--- START OF LISTING ---

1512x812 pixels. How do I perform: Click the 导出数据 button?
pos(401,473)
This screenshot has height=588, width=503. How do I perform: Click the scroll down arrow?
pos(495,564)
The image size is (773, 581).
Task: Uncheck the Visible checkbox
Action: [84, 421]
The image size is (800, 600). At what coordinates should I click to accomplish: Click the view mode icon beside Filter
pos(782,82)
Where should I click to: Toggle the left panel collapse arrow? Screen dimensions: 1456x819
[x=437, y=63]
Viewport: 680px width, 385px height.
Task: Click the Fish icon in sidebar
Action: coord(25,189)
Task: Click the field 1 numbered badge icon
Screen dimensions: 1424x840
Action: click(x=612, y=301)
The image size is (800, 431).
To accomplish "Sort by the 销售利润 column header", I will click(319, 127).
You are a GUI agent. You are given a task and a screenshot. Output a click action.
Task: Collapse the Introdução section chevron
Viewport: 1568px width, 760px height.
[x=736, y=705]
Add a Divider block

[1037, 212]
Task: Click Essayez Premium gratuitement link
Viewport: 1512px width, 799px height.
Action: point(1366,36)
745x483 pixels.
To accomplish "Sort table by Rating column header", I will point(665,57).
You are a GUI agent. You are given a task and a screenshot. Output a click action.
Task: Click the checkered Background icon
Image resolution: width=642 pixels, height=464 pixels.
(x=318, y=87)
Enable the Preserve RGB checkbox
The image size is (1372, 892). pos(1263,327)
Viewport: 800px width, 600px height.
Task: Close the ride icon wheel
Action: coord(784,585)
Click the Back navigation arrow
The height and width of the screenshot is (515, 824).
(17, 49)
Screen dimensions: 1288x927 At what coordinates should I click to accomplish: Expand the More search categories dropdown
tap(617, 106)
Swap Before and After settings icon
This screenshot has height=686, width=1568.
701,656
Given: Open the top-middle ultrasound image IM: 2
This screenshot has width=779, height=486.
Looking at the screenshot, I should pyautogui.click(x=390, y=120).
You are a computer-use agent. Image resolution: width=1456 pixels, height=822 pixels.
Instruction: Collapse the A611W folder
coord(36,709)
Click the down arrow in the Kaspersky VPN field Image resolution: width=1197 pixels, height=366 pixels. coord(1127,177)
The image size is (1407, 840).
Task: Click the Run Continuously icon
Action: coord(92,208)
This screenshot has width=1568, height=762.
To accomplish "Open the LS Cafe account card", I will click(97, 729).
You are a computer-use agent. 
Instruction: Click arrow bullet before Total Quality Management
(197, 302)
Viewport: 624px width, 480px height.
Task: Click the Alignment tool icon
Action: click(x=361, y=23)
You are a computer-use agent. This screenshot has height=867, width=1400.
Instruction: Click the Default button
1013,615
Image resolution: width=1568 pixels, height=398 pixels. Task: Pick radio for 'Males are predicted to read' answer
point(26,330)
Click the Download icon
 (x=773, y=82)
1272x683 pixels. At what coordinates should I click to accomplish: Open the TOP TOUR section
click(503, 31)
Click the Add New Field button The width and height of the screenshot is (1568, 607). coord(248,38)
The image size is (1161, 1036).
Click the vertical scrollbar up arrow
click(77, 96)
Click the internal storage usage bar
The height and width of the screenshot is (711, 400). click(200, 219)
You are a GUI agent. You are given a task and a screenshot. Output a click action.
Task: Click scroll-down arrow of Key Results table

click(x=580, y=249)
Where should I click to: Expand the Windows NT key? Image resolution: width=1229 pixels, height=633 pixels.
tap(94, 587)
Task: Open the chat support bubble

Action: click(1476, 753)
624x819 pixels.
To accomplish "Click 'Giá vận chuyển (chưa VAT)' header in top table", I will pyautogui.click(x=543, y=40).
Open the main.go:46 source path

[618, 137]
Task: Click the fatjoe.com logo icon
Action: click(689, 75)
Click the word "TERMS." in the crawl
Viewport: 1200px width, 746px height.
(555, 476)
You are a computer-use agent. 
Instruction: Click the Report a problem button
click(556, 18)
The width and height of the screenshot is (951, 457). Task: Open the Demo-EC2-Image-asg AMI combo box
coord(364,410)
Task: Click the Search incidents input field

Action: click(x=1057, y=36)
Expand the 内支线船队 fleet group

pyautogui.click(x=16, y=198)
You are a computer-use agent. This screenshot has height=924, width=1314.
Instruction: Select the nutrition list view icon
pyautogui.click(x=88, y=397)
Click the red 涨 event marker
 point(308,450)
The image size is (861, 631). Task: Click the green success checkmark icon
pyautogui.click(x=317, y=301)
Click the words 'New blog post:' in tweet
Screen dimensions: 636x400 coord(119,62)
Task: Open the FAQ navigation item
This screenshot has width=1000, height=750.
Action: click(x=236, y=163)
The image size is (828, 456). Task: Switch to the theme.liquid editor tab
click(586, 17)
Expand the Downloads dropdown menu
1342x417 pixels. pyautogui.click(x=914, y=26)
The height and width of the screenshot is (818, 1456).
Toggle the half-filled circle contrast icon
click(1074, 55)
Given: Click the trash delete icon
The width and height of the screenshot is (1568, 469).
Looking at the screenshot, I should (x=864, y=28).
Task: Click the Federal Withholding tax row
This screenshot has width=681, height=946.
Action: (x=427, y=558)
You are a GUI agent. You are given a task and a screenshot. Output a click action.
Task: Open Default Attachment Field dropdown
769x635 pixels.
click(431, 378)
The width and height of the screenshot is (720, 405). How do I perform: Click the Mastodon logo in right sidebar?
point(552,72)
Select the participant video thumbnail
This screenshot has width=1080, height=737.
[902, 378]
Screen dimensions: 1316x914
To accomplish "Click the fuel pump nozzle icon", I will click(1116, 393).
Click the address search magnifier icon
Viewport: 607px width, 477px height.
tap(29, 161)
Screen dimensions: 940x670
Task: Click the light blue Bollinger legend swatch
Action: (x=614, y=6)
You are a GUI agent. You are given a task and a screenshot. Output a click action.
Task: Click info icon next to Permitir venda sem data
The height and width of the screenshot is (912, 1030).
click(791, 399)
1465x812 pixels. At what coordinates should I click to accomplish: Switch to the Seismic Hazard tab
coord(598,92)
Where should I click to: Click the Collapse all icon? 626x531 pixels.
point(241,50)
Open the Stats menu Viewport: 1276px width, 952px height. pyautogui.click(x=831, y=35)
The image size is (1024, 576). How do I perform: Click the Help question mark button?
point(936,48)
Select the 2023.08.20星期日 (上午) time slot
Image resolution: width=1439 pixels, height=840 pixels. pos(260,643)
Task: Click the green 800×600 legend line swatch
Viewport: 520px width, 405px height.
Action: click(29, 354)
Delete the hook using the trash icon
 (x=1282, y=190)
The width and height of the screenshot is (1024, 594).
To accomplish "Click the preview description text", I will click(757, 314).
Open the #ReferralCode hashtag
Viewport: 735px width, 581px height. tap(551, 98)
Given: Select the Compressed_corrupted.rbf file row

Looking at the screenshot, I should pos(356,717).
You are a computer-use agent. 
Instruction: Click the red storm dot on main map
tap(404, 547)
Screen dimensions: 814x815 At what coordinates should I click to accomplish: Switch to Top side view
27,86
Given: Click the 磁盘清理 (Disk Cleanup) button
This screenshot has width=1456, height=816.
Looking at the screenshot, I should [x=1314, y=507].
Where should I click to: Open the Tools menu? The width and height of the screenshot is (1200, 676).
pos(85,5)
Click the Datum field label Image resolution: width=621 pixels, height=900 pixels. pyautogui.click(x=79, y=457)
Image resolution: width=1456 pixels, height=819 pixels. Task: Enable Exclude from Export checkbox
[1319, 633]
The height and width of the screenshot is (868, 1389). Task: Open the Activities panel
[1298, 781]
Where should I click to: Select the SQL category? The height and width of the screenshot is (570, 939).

--- END OF LISTING ---

#### EXERCISE REQUIREMENTS:
Copy out all the records again, putting "Where do I click to" wherever "Where should I click to" appears and keeping everything else the same.

#### REPLY:
1512x812 pixels. How do I perform: Click the 导出数据 button?
pos(401,473)
This screenshot has height=588, width=503. How do I perform: Click the scroll down arrow?
pos(495,564)
The image size is (773, 581).
Task: Uncheck the Visible checkbox
Action: [84, 421]
The image size is (800, 600). At what coordinates should I click to accomplish: Click the view mode icon beside Filter
pos(782,82)
Where do I click to: Toggle the left panel collapse arrow? Screen dimensions: 1456x819
[x=437, y=63]
Viewport: 680px width, 385px height.
Task: Click the Fish icon in sidebar
Action: coord(25,189)
Task: Click the field 1 numbered badge icon
Screen dimensions: 1424x840
Action: click(x=612, y=301)
The image size is (800, 431).
To accomplish "Sort by the 销售利润 column header", I will click(319, 127).
You are a GUI agent. You are given a task and a screenshot. Output a click action.
Task: Collapse the Introdução section chevron
Viewport: 1568px width, 760px height.
[x=736, y=705]
Add a Divider block

[1037, 212]
Task: Click Essayez Premium gratuitement link
Viewport: 1512px width, 799px height.
Action: point(1366,36)
745x483 pixels.
To accomplish "Sort table by Rating column header", I will point(665,57).
You are a GUI agent. You are given a task and a screenshot. Output a click action.
Task: Click the checkered Background icon
Image resolution: width=642 pixels, height=464 pixels.
(x=318, y=87)
Enable the Preserve RGB checkbox
The image size is (1372, 892). pos(1263,327)
Viewport: 800px width, 600px height.
Task: Close the ride icon wheel
Action: coord(784,585)
Click the Back navigation arrow
The height and width of the screenshot is (515, 824).
(17, 49)
Screen dimensions: 1288x927 At what coordinates should I click to accomplish: Expand the More search categories dropdown
tap(617, 106)
Swap Before and After settings icon
This screenshot has height=686, width=1568.
701,656
Given: Open the top-middle ultrasound image IM: 2
This screenshot has width=779, height=486.
Looking at the screenshot, I should pyautogui.click(x=390, y=120).
You are a computer-use agent. Image resolution: width=1456 pixels, height=822 pixels.
Instruction: Collapse the A611W folder
coord(36,709)
Click the down arrow in the Kaspersky VPN field Image resolution: width=1197 pixels, height=366 pixels. coord(1127,177)
The image size is (1407, 840).
Task: Click the Run Continuously icon
Action: coord(92,208)
This screenshot has width=1568, height=762.
To accomplish "Open the LS Cafe account card", I will click(97, 729).
You are a computer-use agent. 
Instruction: Click arrow bullet before Total Quality Management
(197, 302)
Viewport: 624px width, 480px height.
Task: Click the Alignment tool icon
Action: click(x=361, y=23)
You are a computer-use agent. This screenshot has height=867, width=1400.
Instruction: Click the Default button
1013,615
Image resolution: width=1568 pixels, height=398 pixels. Task: Pick radio for 'Males are predicted to read' answer
point(26,330)
Click the Download icon
 (x=773, y=82)
1272x683 pixels. At what coordinates should I click to accomplish: Open the TOP TOUR section
click(503, 31)
Click the Add New Field button The width and height of the screenshot is (1568, 607). coord(248,38)
The image size is (1161, 1036).
Click the vertical scrollbar up arrow
click(77, 96)
Click the internal storage usage bar
The height and width of the screenshot is (711, 400). click(200, 219)
You are a GUI agent. You are given a task and a screenshot. Output a click action.
Task: Click scroll-down arrow of Key Results table

click(x=580, y=249)
Where do I click to: Expand the Windows NT key? Image resolution: width=1229 pixels, height=633 pixels.
tap(94, 587)
Task: Open the chat support bubble

Action: click(1476, 753)
624x819 pixels.
To accomplish "Click 'Giá vận chuyển (chưa VAT)' header in top table", I will pyautogui.click(x=543, y=40).
Open the main.go:46 source path

[618, 137]
Task: Click the fatjoe.com logo icon
Action: click(689, 75)
Click the word "TERMS." in the crawl
Viewport: 1200px width, 746px height.
(555, 476)
You are a computer-use agent. 
Instruction: Click the Report a problem button
click(556, 18)
The width and height of the screenshot is (951, 457). Task: Open the Demo-EC2-Image-asg AMI combo box
coord(364,410)
Task: Click the Search incidents input field

Action: click(x=1057, y=36)
Expand the 内支线船队 fleet group

pyautogui.click(x=16, y=198)
You are a computer-use agent. This screenshot has height=924, width=1314.
Instruction: Select the nutrition list view icon
pyautogui.click(x=88, y=397)
Click the red 涨 event marker
 point(308,450)
The image size is (861, 631). Task: Click the green success checkmark icon
pyautogui.click(x=317, y=301)
Click the words 'New blog post:' in tweet
Screen dimensions: 636x400 coord(119,62)
Task: Open the FAQ navigation item
This screenshot has width=1000, height=750.
Action: click(x=236, y=163)
The image size is (828, 456). Task: Switch to the theme.liquid editor tab
click(586, 17)
Expand the Downloads dropdown menu
1342x417 pixels. pyautogui.click(x=914, y=26)
The height and width of the screenshot is (818, 1456).
Toggle the half-filled circle contrast icon
click(1074, 55)
Given: Click the trash delete icon
The width and height of the screenshot is (1568, 469).
Looking at the screenshot, I should (x=864, y=28).
Task: Click the Federal Withholding tax row
This screenshot has width=681, height=946.
Action: (x=427, y=558)
You are a GUI agent. You are given a task and a screenshot. Output a click action.
Task: Open Default Attachment Field dropdown
769x635 pixels.
click(431, 378)
The width and height of the screenshot is (720, 405). How do I perform: Click the Mastodon logo in right sidebar?
point(552,72)
Select the participant video thumbnail
This screenshot has width=1080, height=737.
[902, 378]
Screen dimensions: 1316x914
To accomplish "Click the fuel pump nozzle icon", I will click(1116, 393).
Click the address search magnifier icon
Viewport: 607px width, 477px height.
tap(29, 161)
Screen dimensions: 940x670
Task: Click the light blue Bollinger legend swatch
Action: (x=614, y=6)
You are a GUI agent. You are given a task and a screenshot. Output a click action.
Task: Click info icon next to Permitir venda sem data
The height and width of the screenshot is (912, 1030).
click(791, 399)
1465x812 pixels. At what coordinates should I click to accomplish: Switch to the Seismic Hazard tab
coord(598,92)
Where do I click to: Click the Collapse all icon? 626x531 pixels.
point(241,50)
Open the Stats menu Viewport: 1276px width, 952px height. pyautogui.click(x=831, y=35)
The image size is (1024, 576). How do I perform: Click the Help question mark button?
point(936,48)
Select the 2023.08.20星期日 (上午) time slot
Image resolution: width=1439 pixels, height=840 pixels. pos(260,643)
Task: Click the green 800×600 legend line swatch
Viewport: 520px width, 405px height.
Action: click(29, 354)
Delete the hook using the trash icon
 (x=1282, y=190)
The width and height of the screenshot is (1024, 594).
To accomplish "Click the preview description text", I will click(757, 314).
Open the #ReferralCode hashtag
Viewport: 735px width, 581px height. tap(551, 98)
Given: Select the Compressed_corrupted.rbf file row

Looking at the screenshot, I should pos(356,717).
You are a computer-use agent. 
Instruction: Click the red storm dot on main map
tap(404, 547)
Screen dimensions: 814x815 At what coordinates should I click to accomplish: Switch to Top side view
27,86
Given: Click the 磁盘清理 (Disk Cleanup) button
This screenshot has width=1456, height=816.
Looking at the screenshot, I should [x=1314, y=507].
Where do I click to: Open the Tools menu? The width and height of the screenshot is (1200, 676).
pos(85,5)
Click the Datum field label Image resolution: width=621 pixels, height=900 pixels. pyautogui.click(x=79, y=457)
Image resolution: width=1456 pixels, height=819 pixels. Task: Enable Exclude from Export checkbox
[1319, 633]
The height and width of the screenshot is (868, 1389). Task: Open the Activities panel
[1298, 781]
Where do I click to: Select the SQL category? The height and width of the screenshot is (570, 939).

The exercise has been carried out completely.